**YOUR TASK:** In the records below, locate the line containing "일본어 교실 (125, 2414)", then extract it and all following lines exactly, ending with the last line.

**RECORDS FOR THE TASK:**
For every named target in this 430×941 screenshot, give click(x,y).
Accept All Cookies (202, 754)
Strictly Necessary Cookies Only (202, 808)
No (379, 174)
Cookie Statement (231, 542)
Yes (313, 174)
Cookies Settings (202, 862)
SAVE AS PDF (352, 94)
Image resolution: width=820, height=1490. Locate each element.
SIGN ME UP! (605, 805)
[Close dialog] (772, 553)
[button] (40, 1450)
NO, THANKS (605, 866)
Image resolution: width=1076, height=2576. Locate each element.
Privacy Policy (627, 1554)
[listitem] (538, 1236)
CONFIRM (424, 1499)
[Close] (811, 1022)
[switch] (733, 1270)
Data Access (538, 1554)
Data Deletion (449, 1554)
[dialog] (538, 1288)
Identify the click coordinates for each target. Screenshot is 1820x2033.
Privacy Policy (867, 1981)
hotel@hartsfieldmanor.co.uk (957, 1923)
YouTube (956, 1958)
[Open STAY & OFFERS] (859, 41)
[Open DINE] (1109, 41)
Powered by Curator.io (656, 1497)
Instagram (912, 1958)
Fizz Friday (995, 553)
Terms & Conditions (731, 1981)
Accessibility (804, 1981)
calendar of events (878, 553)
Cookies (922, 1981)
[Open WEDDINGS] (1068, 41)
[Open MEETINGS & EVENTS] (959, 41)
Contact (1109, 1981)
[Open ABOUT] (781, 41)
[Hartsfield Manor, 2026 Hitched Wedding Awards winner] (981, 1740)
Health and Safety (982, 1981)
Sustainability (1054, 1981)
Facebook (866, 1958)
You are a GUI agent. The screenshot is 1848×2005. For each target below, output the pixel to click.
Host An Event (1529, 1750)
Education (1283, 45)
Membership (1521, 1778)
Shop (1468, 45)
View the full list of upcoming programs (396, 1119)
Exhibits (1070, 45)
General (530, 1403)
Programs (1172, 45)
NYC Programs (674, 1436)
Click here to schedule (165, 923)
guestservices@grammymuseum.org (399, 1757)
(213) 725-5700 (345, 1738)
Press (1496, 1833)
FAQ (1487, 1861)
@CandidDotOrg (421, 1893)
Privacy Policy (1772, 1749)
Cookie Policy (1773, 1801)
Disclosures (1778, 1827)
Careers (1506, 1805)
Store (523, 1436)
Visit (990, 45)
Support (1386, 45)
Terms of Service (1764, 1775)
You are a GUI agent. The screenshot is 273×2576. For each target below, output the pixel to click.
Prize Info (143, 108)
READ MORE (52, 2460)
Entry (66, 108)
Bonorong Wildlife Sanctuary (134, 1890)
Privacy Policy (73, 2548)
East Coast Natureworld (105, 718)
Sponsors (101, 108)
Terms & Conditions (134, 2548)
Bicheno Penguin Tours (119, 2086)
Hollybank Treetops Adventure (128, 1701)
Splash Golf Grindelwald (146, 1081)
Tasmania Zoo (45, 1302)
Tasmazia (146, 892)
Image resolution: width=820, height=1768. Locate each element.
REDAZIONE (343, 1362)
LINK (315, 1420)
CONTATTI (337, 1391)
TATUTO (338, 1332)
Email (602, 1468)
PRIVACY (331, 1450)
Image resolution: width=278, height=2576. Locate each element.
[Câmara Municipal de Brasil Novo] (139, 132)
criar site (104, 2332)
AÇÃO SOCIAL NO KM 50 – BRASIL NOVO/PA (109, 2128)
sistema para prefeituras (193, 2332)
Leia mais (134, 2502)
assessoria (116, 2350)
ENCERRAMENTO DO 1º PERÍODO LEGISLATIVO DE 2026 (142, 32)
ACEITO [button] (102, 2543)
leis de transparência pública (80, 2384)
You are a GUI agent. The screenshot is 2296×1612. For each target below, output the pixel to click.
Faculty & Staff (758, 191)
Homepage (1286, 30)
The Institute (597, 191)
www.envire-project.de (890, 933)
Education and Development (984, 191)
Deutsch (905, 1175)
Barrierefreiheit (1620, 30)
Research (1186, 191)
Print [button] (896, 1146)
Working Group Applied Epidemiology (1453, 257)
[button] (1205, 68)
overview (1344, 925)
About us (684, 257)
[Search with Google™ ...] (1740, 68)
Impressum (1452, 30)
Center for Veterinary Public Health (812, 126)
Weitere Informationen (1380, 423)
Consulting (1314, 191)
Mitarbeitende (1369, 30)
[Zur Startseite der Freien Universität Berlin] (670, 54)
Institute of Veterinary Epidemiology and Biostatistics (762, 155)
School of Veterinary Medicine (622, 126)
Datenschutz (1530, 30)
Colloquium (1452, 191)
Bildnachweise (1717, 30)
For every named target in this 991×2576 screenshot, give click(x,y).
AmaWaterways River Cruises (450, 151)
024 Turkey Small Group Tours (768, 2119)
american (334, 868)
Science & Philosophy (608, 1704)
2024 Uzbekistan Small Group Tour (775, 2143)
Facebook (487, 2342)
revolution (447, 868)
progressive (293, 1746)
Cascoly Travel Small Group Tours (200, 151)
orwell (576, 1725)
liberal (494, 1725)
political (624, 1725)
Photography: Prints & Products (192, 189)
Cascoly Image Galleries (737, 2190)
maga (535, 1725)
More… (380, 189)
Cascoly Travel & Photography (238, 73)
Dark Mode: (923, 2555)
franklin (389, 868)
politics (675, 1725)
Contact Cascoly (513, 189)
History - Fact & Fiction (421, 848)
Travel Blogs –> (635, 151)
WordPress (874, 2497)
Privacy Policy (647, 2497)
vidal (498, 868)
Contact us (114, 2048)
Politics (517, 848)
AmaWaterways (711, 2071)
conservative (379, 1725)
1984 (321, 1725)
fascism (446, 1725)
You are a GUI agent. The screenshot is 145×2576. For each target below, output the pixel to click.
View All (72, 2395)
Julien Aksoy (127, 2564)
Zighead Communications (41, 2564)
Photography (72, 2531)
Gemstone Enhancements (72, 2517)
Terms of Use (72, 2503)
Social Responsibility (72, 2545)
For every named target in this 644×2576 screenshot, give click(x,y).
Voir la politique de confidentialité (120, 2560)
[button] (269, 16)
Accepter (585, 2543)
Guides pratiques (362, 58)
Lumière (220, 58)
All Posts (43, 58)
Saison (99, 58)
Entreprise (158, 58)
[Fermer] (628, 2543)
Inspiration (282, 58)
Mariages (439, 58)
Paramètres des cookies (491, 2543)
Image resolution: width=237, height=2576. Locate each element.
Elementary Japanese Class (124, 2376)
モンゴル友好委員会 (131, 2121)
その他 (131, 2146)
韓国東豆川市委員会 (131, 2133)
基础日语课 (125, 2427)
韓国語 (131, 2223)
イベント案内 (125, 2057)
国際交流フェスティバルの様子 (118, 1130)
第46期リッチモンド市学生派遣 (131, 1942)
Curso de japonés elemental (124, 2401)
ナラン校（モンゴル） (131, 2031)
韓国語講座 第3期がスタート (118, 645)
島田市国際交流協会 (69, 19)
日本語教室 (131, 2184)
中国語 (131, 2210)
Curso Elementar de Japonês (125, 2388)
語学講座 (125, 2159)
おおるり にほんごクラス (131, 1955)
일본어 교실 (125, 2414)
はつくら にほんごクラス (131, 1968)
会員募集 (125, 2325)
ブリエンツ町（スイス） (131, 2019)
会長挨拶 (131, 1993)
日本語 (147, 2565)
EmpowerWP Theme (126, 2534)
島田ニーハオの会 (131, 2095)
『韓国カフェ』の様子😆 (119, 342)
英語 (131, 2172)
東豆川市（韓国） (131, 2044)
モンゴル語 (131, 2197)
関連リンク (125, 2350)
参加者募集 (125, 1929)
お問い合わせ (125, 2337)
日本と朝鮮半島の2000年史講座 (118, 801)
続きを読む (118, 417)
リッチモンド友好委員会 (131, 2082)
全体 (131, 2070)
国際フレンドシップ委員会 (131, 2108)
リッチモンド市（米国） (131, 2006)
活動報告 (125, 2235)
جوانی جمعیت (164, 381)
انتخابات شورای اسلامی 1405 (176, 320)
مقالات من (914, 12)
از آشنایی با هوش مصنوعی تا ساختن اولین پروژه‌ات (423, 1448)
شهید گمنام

**SOLUTION FOR THIS EXERCISE:**
일본어 교실 (125, 2414)
はつくら にほんごクラス (131, 1968)
会員募集 (125, 2325)
ブリエンツ町（スイス） (131, 2019)
会長挨拶 (131, 1993)
日本語 (147, 2565)
EmpowerWP Theme (126, 2534)
島田ニーハオの会 (131, 2095)
『韓国カフェ』の様子😆 (119, 342)
英語 (131, 2172)
東豆川市（韓国） (131, 2044)
モンゴル語 (131, 2197)
関連リンク (125, 2350)
参加者募集 (125, 1929)
お問い合わせ (125, 2337)
日本と朝鮮半島の2000年史講座 (118, 801)
続きを読む (118, 417)
リッチモンド友好委員会 (131, 2082)
全体 (131, 2070)
国際フレンドシップ委員会 (131, 2108)
リッチモンド市（米国） (131, 2006)
活動報告 (125, 2235)
جوانی جمعیت (164, 381)
انتخابات شورای اسلامی 1405 (176, 320)
مقالات من (914, 12)
از آشنایی با هوش مصنوعی تا ساختن اولین پروژه‌ات (423, 1448)
شهید گمنام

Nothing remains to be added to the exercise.